It’s Grigori Frid Time!

cover C5389

FRID: Phädra. Quintet for Piano & Strings / Elisaveta Blumina, pno; Vogler Quartet / Capriccio C5389

Grigori Frid (1915-2012) was a Russian/Soviet composer best known for his opera The Diary of Anne Frank, but all I had heard prior to this release was his orchestral music, which I liked very much (see my review from June of last year). Here we have two of his large chamber works recorded for the first time by the excellent Russian-born German pianist Elisaveta Blumina  and the Vogler Quartet.

As I said in my earlier review, his music is often compared to that of Shostakovich but to my ears is closer related to Ligeti or Weinberg. It is moodier than Shostakovich and uses more unusual chord positions, producing a fluid line and harmony. In Phädra, written in 1985, we being with a viola drone as the pianist plays repeated E-flats, the drone then turning into a theme. I’m not certain whether or not the lean sound of the quartet is intentional in this piece or if they’re just used to playing older stuff with straight tone, but it creates a rather weird sound. Eventually the viola plays quadruple-time figures around the piano and other strings, but this recedes back into the environment of the opening. Towards the end of the first section, Frid presents us with a strange chord—then suddenly, the music goes back in time to 18th-century form and harmony for the “Court Music,” which lasts more than six minutes, but at the 1:16 mark he suddenly indulges in more modern harmony for color, then transposes upward as the piece becomes more and more complex. He was one strange composer! Towards the end of this section, both the melody and harmony disintegrate into overlapped modern chords.

The third section, “Catharsis,” is completely modern in sound and scope, again creating a strange and melancholy atmosphere. One thing that I found interesting about this piece was that the piano part is really more of an accompanist than a full participant, contributing for color and rhythm but seldom getting involved in the development. Then all of a sudden, at the 4:06 mark, the piano begins playing a strongly syncopated double-time series of single notes which run from the bass range into the treble as the music becomes more agitated. But then it’s back to the slow, melancholy mode once again when we reach the epilogue, which simply fades away into quietude.

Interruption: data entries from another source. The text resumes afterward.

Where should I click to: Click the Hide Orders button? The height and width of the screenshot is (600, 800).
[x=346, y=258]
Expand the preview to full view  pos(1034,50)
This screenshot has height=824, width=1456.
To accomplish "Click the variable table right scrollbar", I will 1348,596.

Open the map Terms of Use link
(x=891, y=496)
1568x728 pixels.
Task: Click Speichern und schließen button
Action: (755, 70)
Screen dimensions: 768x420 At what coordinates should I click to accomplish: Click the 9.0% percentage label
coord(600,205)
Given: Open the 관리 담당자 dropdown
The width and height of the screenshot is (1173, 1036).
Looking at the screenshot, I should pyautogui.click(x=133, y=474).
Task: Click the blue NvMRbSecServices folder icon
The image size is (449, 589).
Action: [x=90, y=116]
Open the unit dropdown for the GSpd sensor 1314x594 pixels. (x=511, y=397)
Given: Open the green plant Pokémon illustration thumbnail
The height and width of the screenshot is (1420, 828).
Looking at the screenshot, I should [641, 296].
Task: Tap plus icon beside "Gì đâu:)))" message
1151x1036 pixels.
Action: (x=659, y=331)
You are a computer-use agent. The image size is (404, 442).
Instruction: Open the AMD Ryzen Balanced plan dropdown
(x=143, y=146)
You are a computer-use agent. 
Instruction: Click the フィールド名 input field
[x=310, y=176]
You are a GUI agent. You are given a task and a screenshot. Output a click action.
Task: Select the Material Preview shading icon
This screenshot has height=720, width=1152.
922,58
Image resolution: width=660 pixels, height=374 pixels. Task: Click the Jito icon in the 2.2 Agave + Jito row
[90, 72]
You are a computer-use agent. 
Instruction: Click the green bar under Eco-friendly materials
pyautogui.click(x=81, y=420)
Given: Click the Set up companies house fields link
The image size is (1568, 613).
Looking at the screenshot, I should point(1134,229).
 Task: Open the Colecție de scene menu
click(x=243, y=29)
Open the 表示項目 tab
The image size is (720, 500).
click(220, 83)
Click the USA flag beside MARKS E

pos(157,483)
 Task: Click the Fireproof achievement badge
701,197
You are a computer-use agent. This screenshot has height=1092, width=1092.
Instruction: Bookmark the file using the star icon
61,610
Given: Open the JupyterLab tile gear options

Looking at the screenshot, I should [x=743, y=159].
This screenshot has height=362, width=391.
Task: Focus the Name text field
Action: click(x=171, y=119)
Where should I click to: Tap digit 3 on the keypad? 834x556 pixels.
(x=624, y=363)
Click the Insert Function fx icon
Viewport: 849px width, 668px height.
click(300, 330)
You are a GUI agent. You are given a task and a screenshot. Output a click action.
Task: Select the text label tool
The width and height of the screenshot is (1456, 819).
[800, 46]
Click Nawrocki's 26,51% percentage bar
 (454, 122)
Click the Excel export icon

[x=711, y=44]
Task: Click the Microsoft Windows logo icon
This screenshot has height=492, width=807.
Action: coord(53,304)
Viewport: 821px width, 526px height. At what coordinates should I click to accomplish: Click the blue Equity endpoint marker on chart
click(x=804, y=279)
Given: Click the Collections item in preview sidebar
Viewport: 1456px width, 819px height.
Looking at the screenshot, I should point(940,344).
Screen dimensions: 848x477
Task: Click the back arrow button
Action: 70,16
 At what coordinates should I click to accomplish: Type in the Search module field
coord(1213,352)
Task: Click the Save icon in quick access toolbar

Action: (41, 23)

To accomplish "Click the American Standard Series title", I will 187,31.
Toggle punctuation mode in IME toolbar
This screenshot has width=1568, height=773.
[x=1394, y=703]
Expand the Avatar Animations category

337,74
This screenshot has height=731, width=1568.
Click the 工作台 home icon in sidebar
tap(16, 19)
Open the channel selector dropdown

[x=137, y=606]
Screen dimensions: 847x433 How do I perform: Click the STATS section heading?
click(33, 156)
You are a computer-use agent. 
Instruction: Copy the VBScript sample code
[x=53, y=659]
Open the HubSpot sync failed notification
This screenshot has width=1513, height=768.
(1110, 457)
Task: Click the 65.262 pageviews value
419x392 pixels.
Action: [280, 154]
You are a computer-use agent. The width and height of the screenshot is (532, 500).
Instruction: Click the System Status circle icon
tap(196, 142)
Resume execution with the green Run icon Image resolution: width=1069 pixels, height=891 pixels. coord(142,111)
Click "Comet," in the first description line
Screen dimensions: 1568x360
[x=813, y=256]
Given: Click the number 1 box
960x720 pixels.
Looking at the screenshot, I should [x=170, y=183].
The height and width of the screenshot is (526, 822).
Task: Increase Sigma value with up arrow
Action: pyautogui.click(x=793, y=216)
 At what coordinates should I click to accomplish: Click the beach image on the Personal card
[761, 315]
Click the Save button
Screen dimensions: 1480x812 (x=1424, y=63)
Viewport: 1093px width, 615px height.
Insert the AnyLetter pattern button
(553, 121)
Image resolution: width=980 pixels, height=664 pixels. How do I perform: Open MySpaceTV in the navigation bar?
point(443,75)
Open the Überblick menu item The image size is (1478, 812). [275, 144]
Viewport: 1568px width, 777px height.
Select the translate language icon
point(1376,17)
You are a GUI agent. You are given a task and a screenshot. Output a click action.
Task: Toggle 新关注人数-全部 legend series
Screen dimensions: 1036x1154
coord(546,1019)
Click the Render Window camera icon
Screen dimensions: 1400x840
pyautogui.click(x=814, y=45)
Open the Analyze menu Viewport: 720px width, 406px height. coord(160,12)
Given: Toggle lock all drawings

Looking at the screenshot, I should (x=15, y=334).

The Piano Quintet, written four years earlier (1981), is equally mysterious and melancholy, here using close atonal chords almost from the start. The development is equally as slow, and almost painful-sounding, as in Phädra. These are clearly not among Frid’s jolliest works. Some of the patterns are repeated here, as the piano suddenly begins playing agitated, single-note lines in the midst of this first movement, but here it stays fast until the 6:09 mark when it slows down again. Oddly, it is in the third, slow movement (“Lento”) that the tempo picks up again, not too much but certainly livelier than the preceding and following material.

Although I did not find these pieces to be quite as stunning as the orchestral works, they are obviously the product of an original and creative musical mind, excellently played and recorded.